● Required work: Across the whole listing, filter for the string "الله" and copy every line that has it.

● Records:
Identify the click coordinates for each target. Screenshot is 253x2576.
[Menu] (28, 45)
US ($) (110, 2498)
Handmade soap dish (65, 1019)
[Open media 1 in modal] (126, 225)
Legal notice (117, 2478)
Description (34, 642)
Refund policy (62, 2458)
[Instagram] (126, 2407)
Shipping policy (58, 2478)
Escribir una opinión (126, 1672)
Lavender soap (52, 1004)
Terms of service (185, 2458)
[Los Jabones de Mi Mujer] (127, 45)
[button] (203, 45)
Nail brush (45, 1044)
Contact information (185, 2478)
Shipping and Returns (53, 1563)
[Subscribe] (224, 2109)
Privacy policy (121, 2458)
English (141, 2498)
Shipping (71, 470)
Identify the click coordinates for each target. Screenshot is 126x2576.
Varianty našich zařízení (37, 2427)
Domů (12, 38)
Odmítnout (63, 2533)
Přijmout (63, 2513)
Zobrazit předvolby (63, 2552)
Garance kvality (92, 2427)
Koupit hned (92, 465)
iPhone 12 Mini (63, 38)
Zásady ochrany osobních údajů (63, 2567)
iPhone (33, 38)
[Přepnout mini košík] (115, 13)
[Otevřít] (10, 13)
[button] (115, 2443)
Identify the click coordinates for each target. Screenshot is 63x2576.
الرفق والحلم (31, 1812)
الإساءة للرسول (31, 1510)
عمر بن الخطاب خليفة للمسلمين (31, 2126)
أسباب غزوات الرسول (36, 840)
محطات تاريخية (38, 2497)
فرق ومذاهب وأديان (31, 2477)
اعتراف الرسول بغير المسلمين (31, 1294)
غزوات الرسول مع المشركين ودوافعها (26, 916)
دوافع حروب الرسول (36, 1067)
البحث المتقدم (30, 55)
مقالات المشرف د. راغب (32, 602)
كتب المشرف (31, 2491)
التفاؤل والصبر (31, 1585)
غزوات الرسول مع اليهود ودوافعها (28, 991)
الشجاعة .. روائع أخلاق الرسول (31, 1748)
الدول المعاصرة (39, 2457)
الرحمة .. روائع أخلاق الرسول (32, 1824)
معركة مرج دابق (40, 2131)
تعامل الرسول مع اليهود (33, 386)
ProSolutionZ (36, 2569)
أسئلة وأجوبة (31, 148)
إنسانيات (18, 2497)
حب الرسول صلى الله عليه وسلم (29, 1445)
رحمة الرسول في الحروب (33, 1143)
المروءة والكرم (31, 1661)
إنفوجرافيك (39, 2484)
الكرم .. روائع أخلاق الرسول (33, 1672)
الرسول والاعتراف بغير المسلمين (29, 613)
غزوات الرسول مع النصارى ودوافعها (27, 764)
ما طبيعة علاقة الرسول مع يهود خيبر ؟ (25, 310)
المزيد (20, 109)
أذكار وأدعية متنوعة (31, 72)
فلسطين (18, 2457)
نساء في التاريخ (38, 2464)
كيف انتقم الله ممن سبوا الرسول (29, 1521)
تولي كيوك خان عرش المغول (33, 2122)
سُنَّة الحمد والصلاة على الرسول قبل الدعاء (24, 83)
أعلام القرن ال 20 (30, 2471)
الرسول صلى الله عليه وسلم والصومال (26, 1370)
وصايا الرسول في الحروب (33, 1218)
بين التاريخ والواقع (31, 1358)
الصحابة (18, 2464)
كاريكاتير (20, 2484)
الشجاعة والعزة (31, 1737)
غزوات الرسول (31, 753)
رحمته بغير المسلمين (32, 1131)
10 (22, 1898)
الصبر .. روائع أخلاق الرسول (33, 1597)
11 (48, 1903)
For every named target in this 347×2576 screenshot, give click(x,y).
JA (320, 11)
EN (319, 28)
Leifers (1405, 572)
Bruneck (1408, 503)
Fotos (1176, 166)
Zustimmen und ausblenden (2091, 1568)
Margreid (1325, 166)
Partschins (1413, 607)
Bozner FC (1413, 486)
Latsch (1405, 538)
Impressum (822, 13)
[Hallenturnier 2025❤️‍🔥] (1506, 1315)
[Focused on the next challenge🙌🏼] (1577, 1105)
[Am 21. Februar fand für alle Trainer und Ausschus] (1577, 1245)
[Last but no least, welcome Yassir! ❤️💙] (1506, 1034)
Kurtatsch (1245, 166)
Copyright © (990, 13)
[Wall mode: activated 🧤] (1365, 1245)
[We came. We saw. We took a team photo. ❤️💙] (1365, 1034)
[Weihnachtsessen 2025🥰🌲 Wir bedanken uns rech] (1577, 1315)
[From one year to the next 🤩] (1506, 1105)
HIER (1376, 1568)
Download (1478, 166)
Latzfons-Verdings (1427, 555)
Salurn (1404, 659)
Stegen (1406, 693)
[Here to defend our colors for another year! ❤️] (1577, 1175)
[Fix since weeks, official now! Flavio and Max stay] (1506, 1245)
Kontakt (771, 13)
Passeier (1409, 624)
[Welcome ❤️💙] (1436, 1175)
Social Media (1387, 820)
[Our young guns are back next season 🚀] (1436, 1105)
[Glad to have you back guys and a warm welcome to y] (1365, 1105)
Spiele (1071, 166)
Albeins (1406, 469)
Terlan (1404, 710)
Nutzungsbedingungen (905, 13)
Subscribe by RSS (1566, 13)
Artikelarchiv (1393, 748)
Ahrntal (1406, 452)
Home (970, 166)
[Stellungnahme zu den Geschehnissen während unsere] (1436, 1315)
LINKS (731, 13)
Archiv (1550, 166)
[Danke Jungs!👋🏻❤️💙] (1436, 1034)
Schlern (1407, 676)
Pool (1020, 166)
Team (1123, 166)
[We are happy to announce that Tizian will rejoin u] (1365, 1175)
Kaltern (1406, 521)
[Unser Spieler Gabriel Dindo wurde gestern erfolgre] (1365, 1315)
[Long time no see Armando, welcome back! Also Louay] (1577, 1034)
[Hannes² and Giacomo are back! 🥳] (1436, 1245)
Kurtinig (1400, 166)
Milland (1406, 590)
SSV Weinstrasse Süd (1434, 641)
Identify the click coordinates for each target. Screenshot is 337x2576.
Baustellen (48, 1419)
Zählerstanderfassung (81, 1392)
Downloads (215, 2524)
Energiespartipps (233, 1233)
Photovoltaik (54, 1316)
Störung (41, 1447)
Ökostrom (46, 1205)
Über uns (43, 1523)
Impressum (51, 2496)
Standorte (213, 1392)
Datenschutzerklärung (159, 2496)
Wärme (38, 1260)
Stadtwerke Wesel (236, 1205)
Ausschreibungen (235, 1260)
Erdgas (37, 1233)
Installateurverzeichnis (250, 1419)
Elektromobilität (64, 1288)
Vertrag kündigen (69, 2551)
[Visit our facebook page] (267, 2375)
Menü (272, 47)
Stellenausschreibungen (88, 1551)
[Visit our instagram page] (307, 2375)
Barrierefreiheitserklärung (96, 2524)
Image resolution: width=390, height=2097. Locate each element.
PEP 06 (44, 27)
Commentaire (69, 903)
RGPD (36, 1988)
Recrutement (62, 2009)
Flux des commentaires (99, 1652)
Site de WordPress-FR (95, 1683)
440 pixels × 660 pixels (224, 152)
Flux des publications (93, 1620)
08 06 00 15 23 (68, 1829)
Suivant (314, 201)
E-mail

● Solution to this task:
حب الرسول صلى الله عليه وسلم (29, 1445)
كيف انتقم الله ممن سبوا الرسول (29, 1521)
الرسول صلى الله عليه وسلم والصومال (26, 1370)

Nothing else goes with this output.